Figure 7:  Tibooburra temperatures October-November 1913

Tibooburra DTR 1913

Acorn 1 maxima (orange line) were reduced too far below Raw (brown). Acorn 1 minima (grey) were too far above raw minima (light blue).  Result: garbage. Acorn 2 has changed maxima (dark red) back to 0.1 ℃ below the raw value, and reduced minima (dark blue) from 17 ℃ to 16 ℃.  This is not the “mean of the original adjusted maximum and adjusted minimum”- but at least the DTR is not negative.

The problem was caused by far too large adjustments to both maxima and minima, and was fixed by more arbitrary adjustments.

Not all Acorn 2 adjustments resulted in an increase in warming- in several, the warming trend was reduced.  For example, Figure 8 shows annual temperature trends at Sydney.

Figure 8:  Maxima Trends in Sydney 1910-2017

Sydney max ann trends

The warming rate of +1 ℃ per 100 years in Acorn 1 has been reduced to +0.79 ℃ in Acorn 2.

However, at Coffs Harbour the warming trend in minima was more than doubled, from +1.47 ℃ to +3.17 ℃ per 100 years.

Figure 9:  Minima trends at Coffs Harbour 1952-2017

CoffsHbr min ann trends

Figure 10 shows the effect of including an extra 27 years of data on annual trends at Canberra, with Acorn 1 adjusted downwards from 2011.

Figure 10:  Trends in Canberra minima 1914-2017

Canberra min ann trends

Acorn 1 starts in 1940.  Canberra’s warming trend has been increased from +1.48 ℃ to +2.18 ℃ per 100 years.

Conclusion:

There are no additional stations, but additional digitised data at several stations has a large impact on annual trends.  As well, several Acorn 1 stations closed and their data merged with data from new sites in Acorn 2.

Large differences between Acorn 1 and Acorn 2 daily data of many degrees Celsius are found at several stations.  Interestingly, no changes were made to Version 1 in Gunnedah maxima, and only a few in minima.

New record maxima were established at nine stations, with the remaining stations’ records being reduced or unchanged.  The largest increase was of +2.5 ℃ at Sydney, and the largest decrease was at Port Macquarie where the record high was reduced by -4.1 ℃.

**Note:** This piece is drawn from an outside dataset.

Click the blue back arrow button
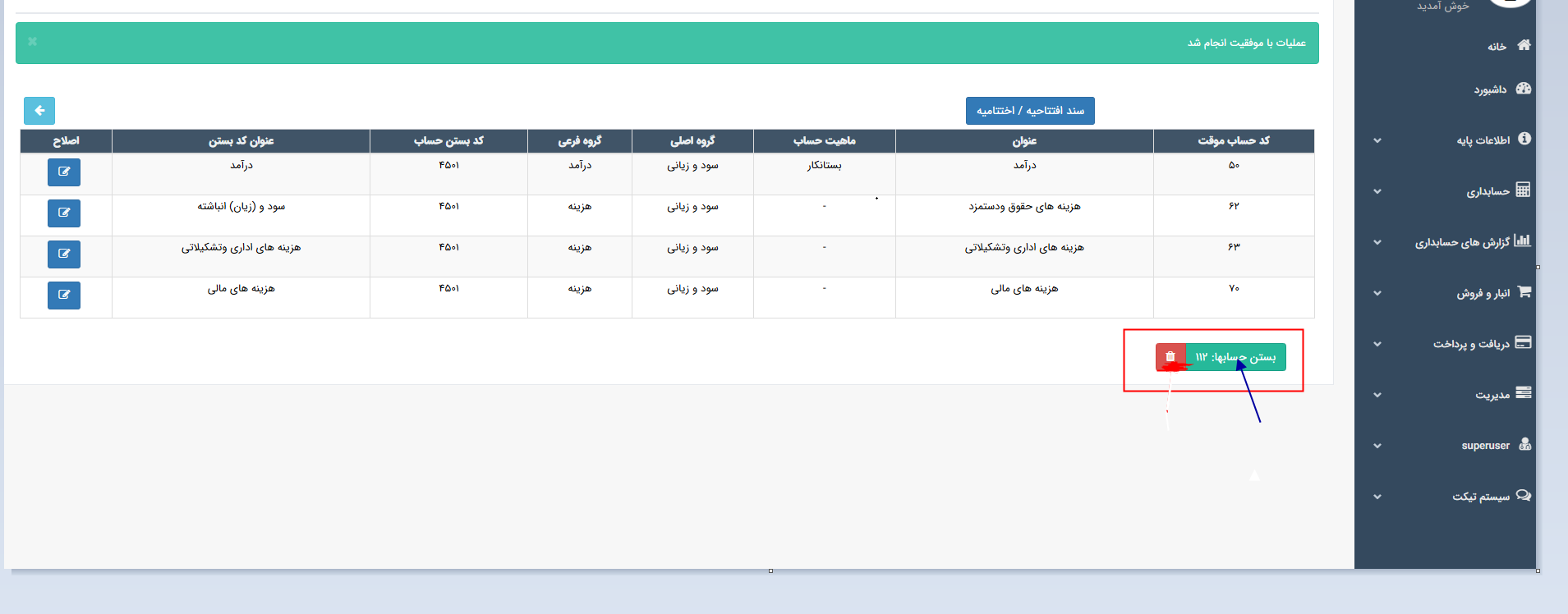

The issue of instances of minima being higher than maxima caused by too vigorous adjustments at 15 stations (including 12 times at Bourke and Sydney, 15 at Tibooburra, and 212 times at Cabramurra) has been “fixed”- only seven years after the problem was pointed out.

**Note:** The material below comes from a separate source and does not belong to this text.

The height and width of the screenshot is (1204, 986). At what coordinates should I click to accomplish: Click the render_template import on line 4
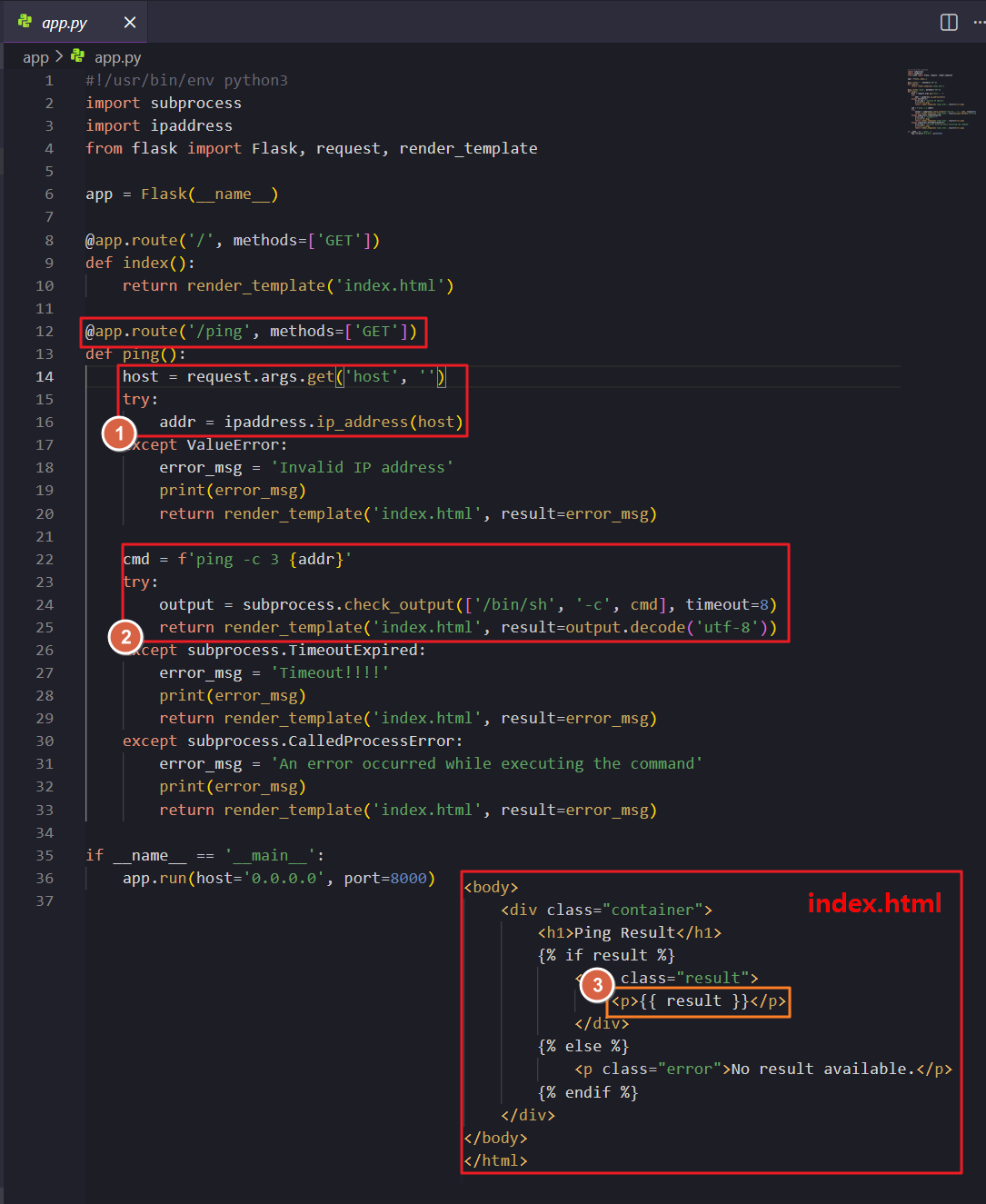468,148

Not all Acorn 2 adjustments resulted in an increase in warming- in several, the warming trend was reduced.  However, excessive adjustments have resulted in Coffs Harbour’s Acorn 1 minima trend of +1.47 ℃ per 100 years being more than doubled to +3.17 ℃ in Acorn 2.

The size of the adjustments only seven years after the “world’s best practice” dataset was launched, is incredible, and demands explanation.  The explanation that Acorn Version 2 “applies the latest scientific research and understanding and, where applicable, introduces new methodologies”, is beyond belief, as most datasets so far examined are vastly different from Acorn Version 1.  This is not incremental improvement.

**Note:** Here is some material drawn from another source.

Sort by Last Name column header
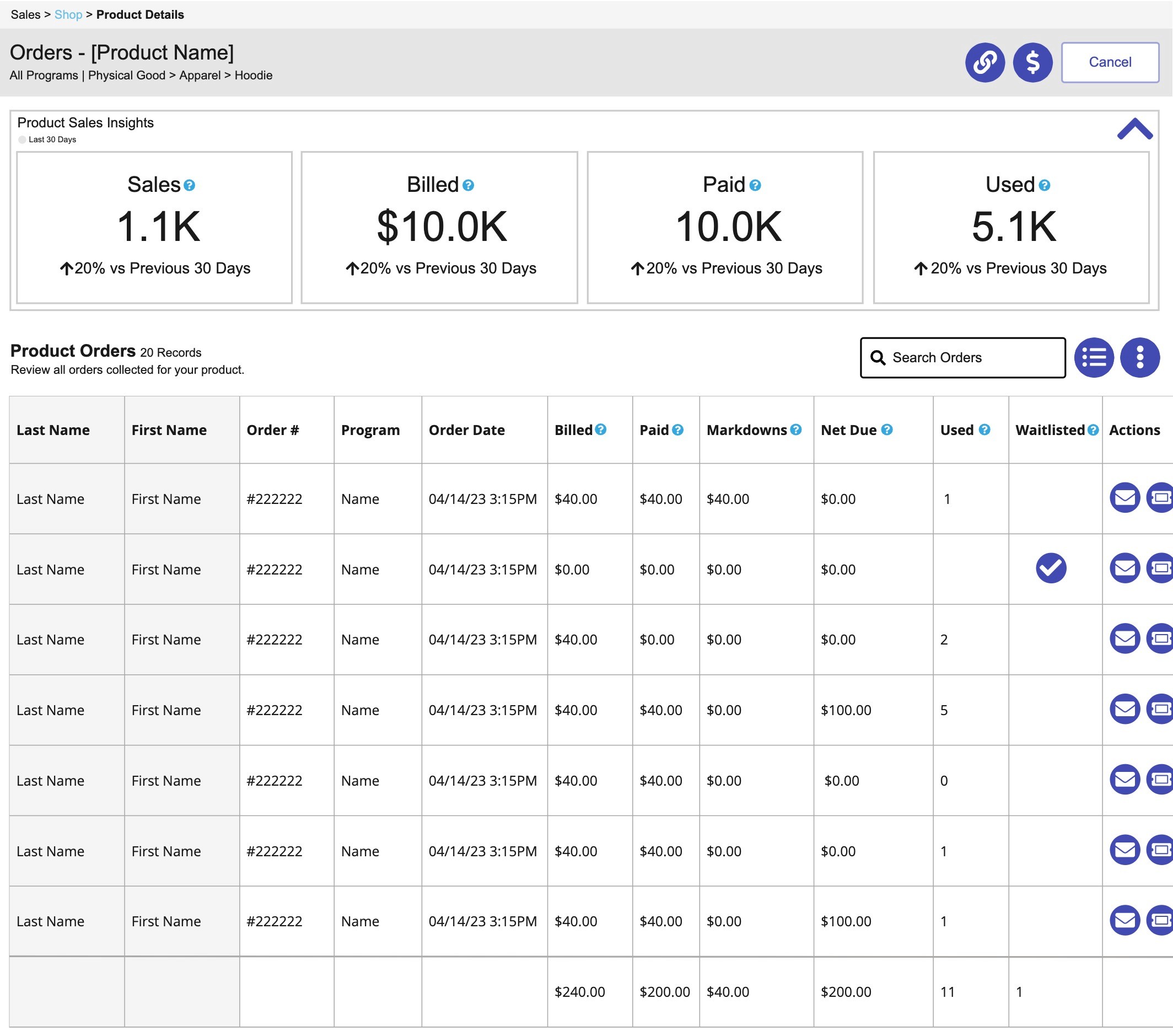The image size is (1173, 1036). tap(53, 430)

In the ACORN-SAT FAQs, in the answer to:

“Why should the adjustments change, weren’t they correct the first time?”

the Bureau says:

“… The important question is not which one (version) represents the absolute truth, but whether those estimates produce wildly different results, and whether the range of estimates provides a reasonable guide to what has actually occurred.”

By their own words they have condemned themselves- “wildly different results” is exactly what has been produced.  Adjustments made in Version 1 were apparently made in error as they have been “corrected” by adjustments in version 2.  Will these adjustments be in error and corrected in version 3?

The Bureau officers responsible for Acorn version 2 appear to be blissfully unaware that they have made adjustments of up to 13.4 ℃ to temperatures in the dataset they proudly claimed to be world’s best practice just seven years ago.

What a mess.

I will next show a summary of Version 2 changes across the whole network, and then look at annual trends at all stations.